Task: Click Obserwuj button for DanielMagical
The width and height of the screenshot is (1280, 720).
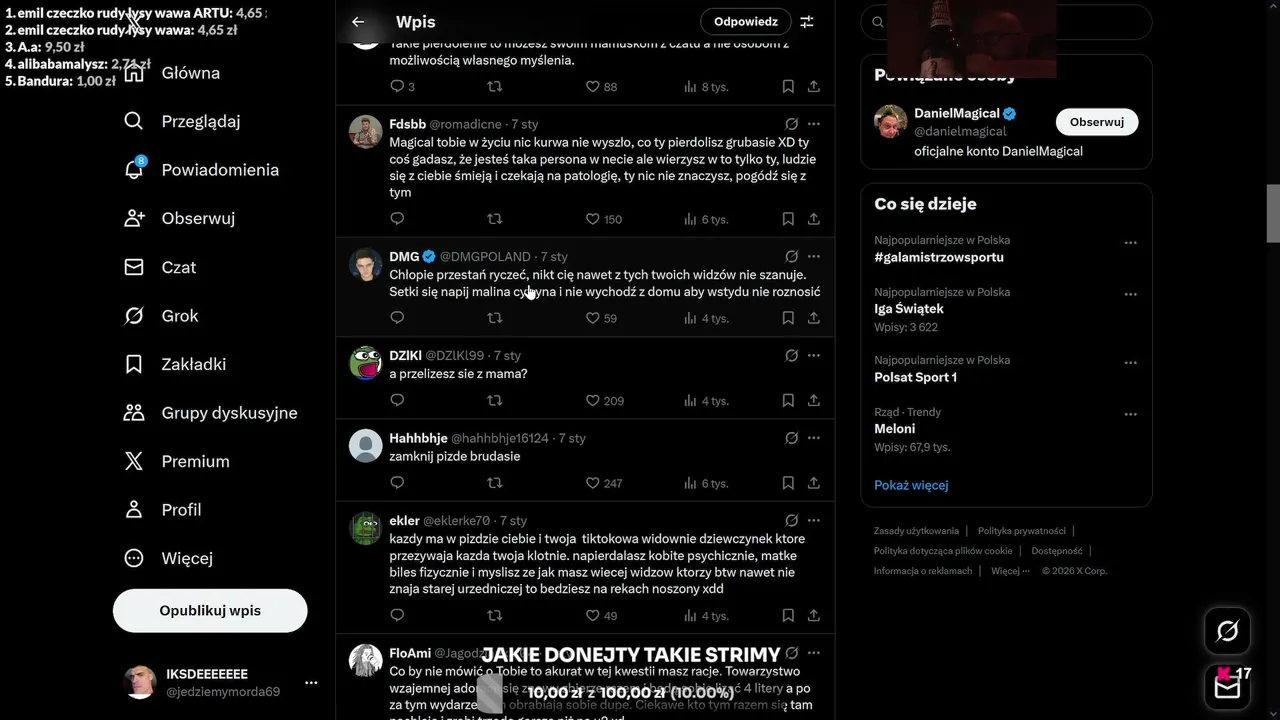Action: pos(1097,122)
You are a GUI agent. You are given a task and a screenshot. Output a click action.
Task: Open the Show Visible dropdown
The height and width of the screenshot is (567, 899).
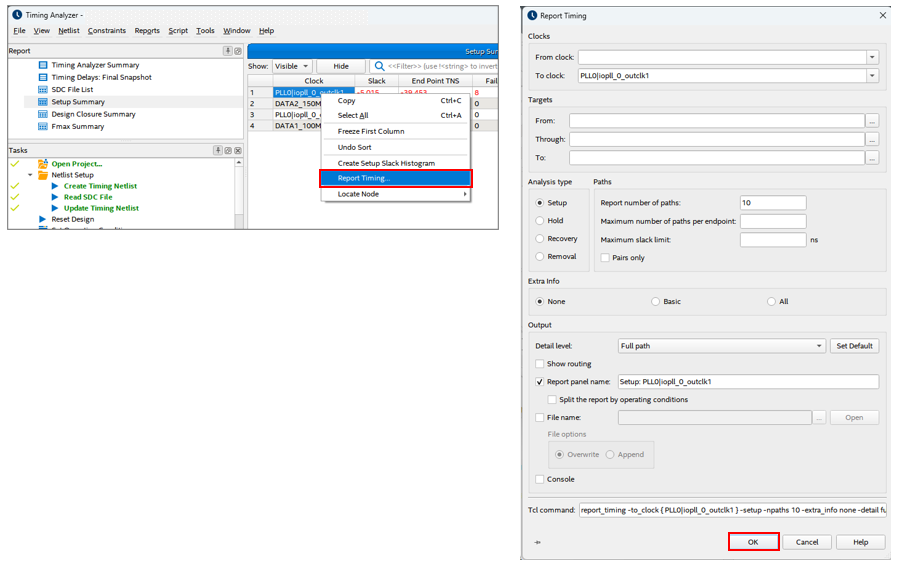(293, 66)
____________________
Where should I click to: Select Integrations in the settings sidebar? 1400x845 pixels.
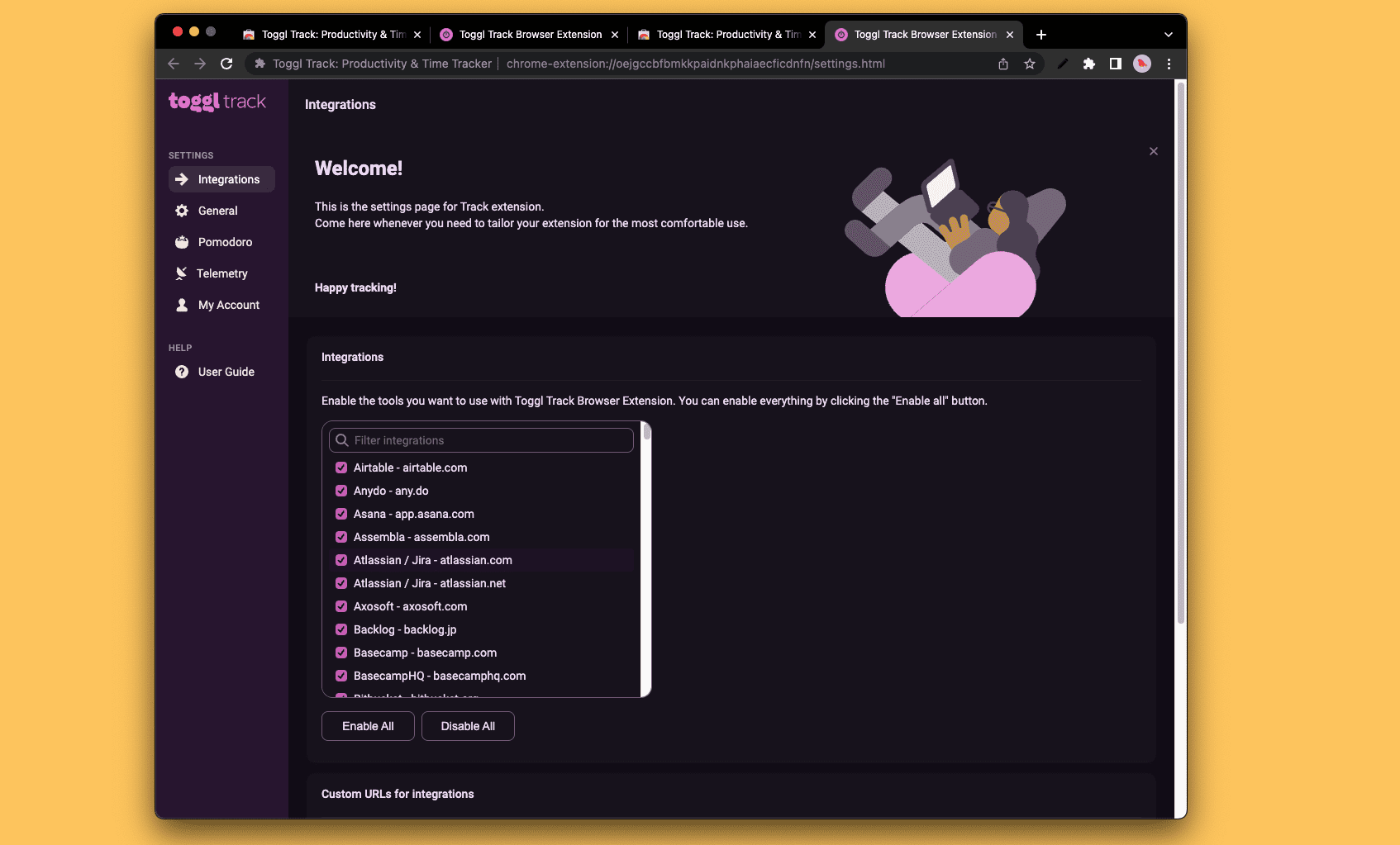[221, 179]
____________________
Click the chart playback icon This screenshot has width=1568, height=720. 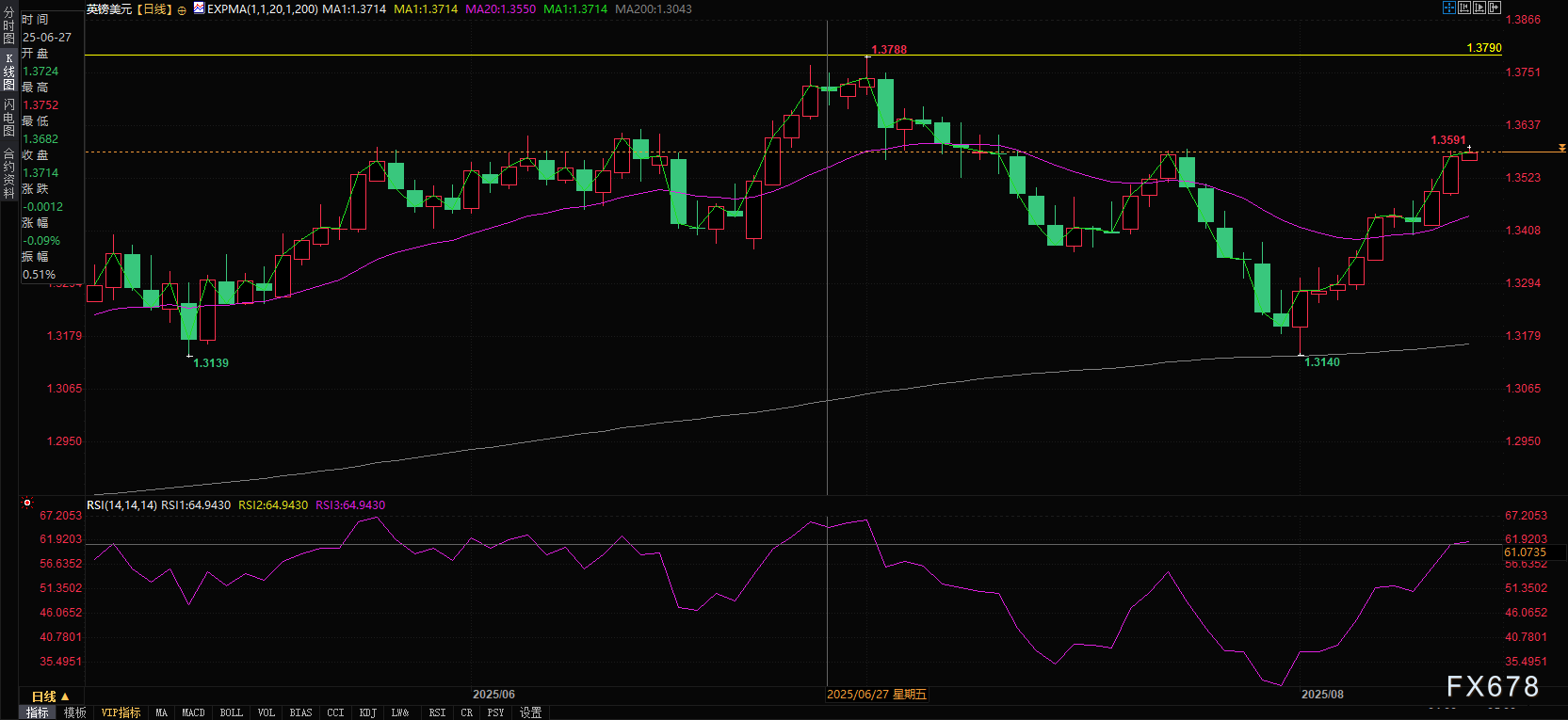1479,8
____________________
Problem requirements: Lines from the one above containing "Task: Click Obserwuj button for DanielMagical" down to the one containing "Task: Open the Show Visible dropdown" should be transcribed exactly, with both ends kept and no pictures.

Solved problem:
Task: Click Obserwuj button for DanielMagical
The width and height of the screenshot is (1280, 720).
Action: pos(1097,122)
You are a GUI agent. You are given a task and a screenshot. Output a click action.
Task: Open the Show Visible dropdown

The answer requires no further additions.